[Screenshot grounding data]
^^^^^^^^^^^^^^^^

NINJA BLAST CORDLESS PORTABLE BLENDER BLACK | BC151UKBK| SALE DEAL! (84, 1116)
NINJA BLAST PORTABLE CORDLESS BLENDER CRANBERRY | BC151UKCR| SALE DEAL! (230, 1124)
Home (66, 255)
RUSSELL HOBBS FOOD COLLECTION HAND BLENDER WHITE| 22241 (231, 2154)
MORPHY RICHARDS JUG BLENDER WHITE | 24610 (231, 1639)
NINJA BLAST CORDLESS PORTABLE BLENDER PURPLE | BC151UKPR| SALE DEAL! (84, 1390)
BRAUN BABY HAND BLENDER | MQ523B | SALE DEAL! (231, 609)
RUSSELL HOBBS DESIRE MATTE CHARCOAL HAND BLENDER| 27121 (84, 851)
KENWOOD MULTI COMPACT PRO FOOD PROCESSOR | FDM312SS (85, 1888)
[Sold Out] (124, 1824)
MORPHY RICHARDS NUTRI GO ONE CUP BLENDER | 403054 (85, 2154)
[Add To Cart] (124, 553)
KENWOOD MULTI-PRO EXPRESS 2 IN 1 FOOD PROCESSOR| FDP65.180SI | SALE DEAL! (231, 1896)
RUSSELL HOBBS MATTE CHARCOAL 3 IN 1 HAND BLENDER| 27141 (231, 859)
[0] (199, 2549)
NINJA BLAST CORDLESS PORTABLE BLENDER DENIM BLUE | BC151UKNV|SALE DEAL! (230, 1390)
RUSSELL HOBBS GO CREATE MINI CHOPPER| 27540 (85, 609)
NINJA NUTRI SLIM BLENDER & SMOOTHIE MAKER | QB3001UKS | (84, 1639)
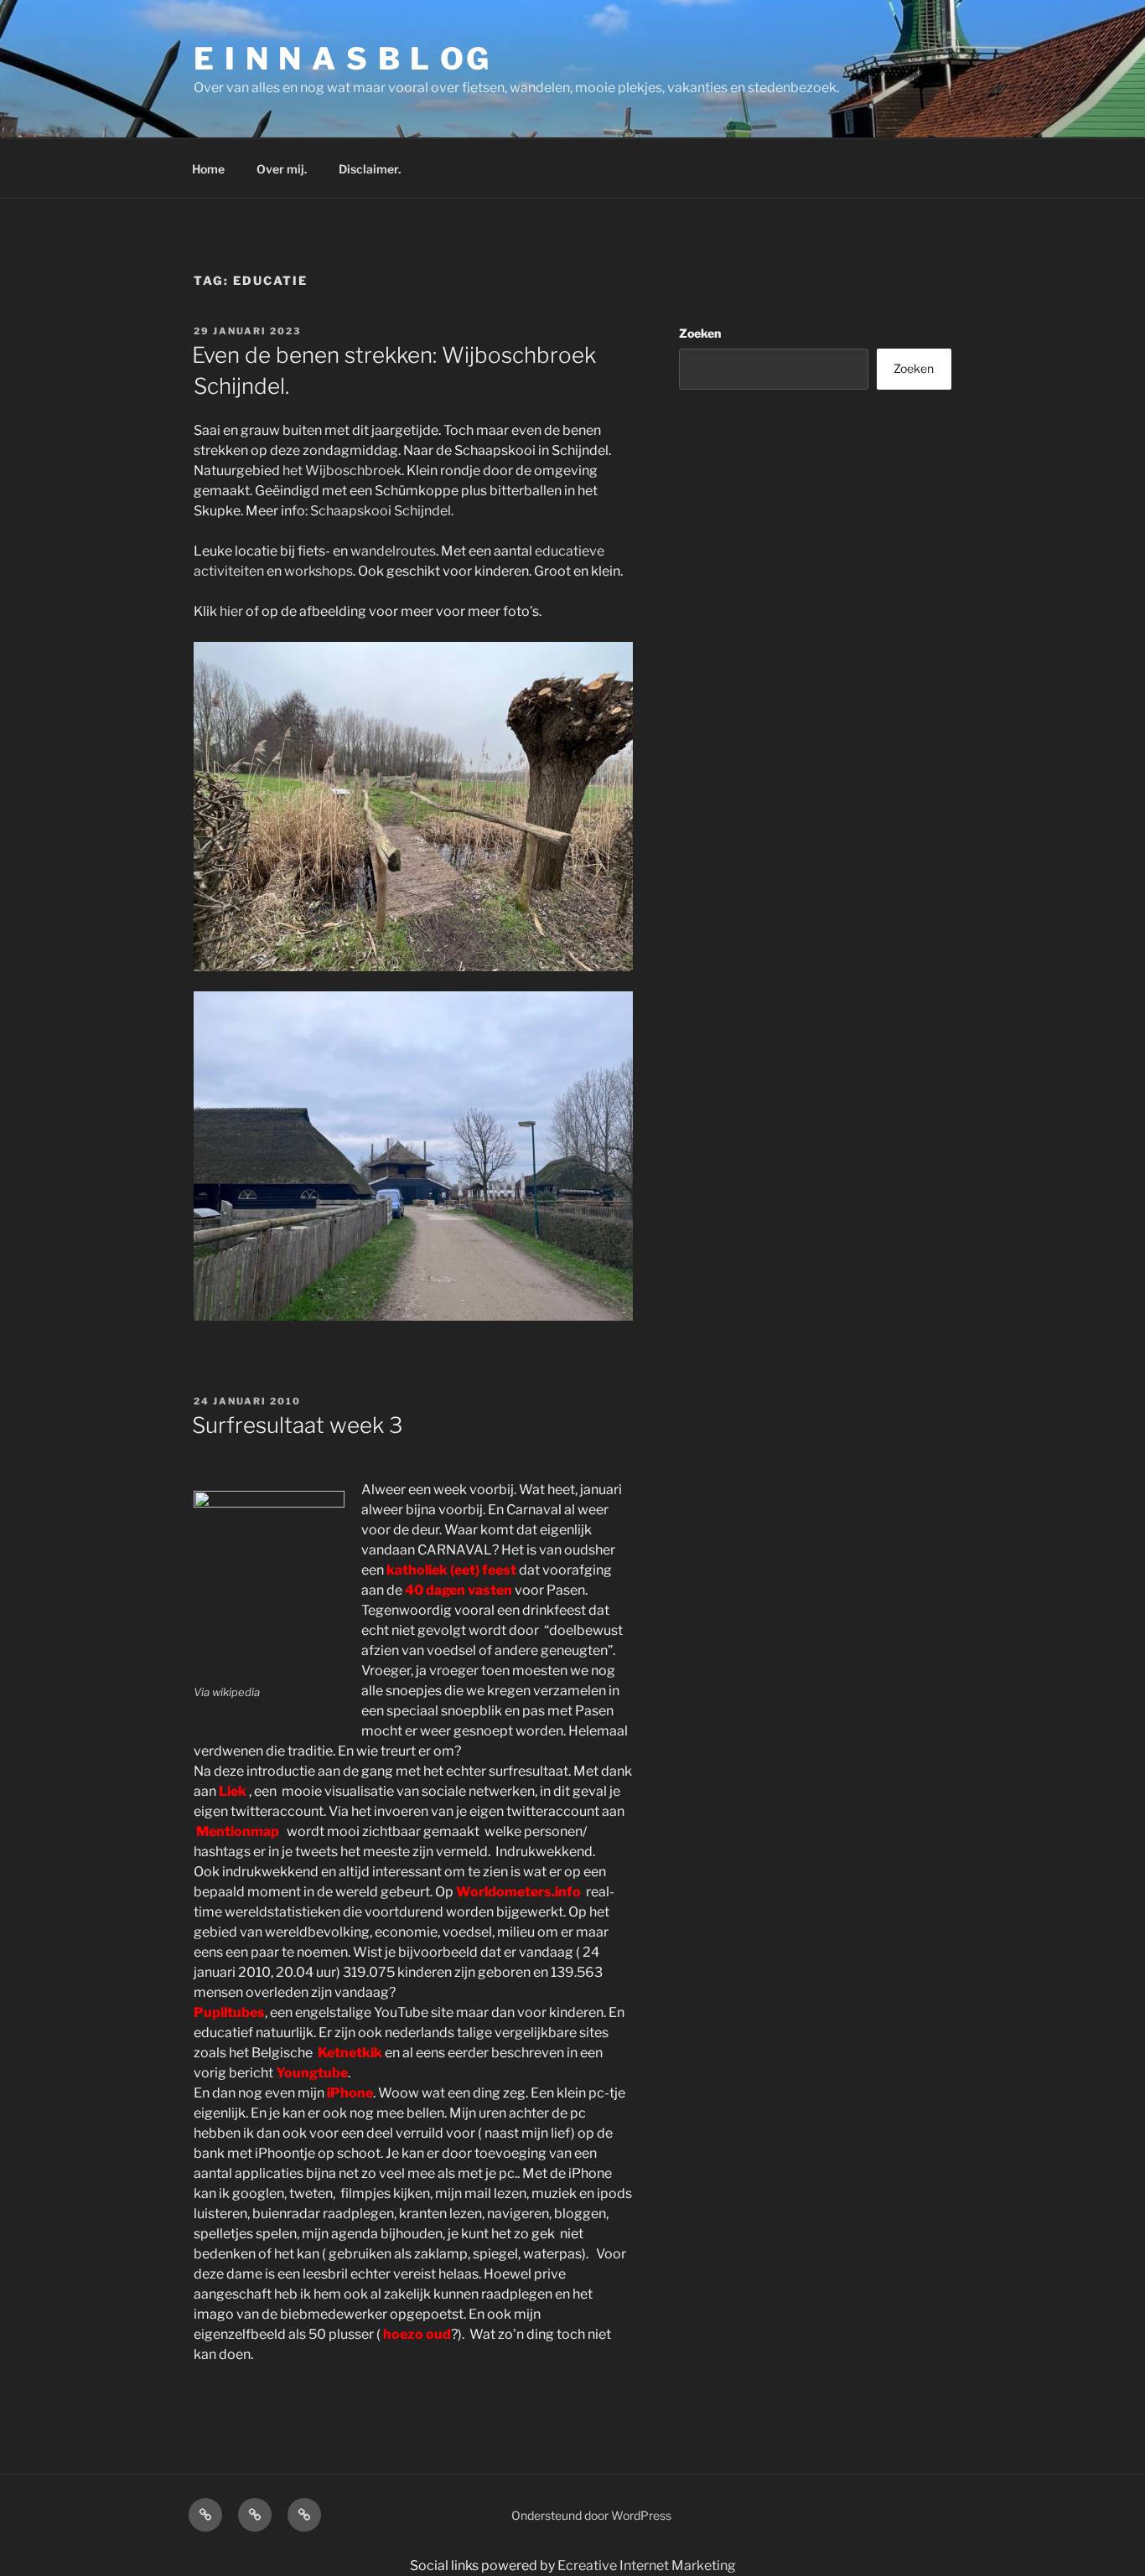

^^^^^^^^^^^^^^^^

## PROMPT
Write out all of the data above exactly, without any of its pictures.

## WRITTEN SOLUTION
NINJA BLAST CORDLESS PORTABLE BLENDER BLACK | BC151UKBK| SALE DEAL! (84, 1116)
NINJA BLAST PORTABLE CORDLESS BLENDER CRANBERRY | BC151UKCR| SALE DEAL! (230, 1124)
Home (66, 255)
RUSSELL HOBBS FOOD COLLECTION HAND BLENDER WHITE| 22241 (231, 2154)
MORPHY RICHARDS JUG BLENDER WHITE | 24610 (231, 1639)
NINJA BLAST CORDLESS PORTABLE BLENDER PURPLE | BC151UKPR| SALE DEAL! (84, 1390)
BRAUN BABY HAND BLENDER | MQ523B | SALE DEAL! (231, 609)
RUSSELL HOBBS DESIRE MATTE CHARCOAL HAND BLENDER| 27121 (84, 851)
KENWOOD MULTI COMPACT PRO FOOD PROCESSOR | FDM312SS (85, 1888)
[Sold Out] (124, 1824)
MORPHY RICHARDS NUTRI GO ONE CUP BLENDER | 403054 (85, 2154)
[Add To Cart] (124, 553)
KENWOOD MULTI-PRO EXPRESS 2 IN 1 FOOD PROCESSOR| FDP65.180SI | SALE DEAL! (231, 1896)
RUSSELL HOBBS MATTE CHARCOAL 3 IN 1 HAND BLENDER| 27141 (231, 859)
[0] (199, 2549)
NINJA BLAST CORDLESS PORTABLE BLENDER DENIM BLUE | BC151UKNV|SALE DEAL! (230, 1390)
RUSSELL HOBBS GO CREATE MINI CHOPPER| 27540 (85, 609)
NINJA NUTRI SLIM BLENDER & SMOOTHIE MAKER | QB3001UKS | (84, 1639)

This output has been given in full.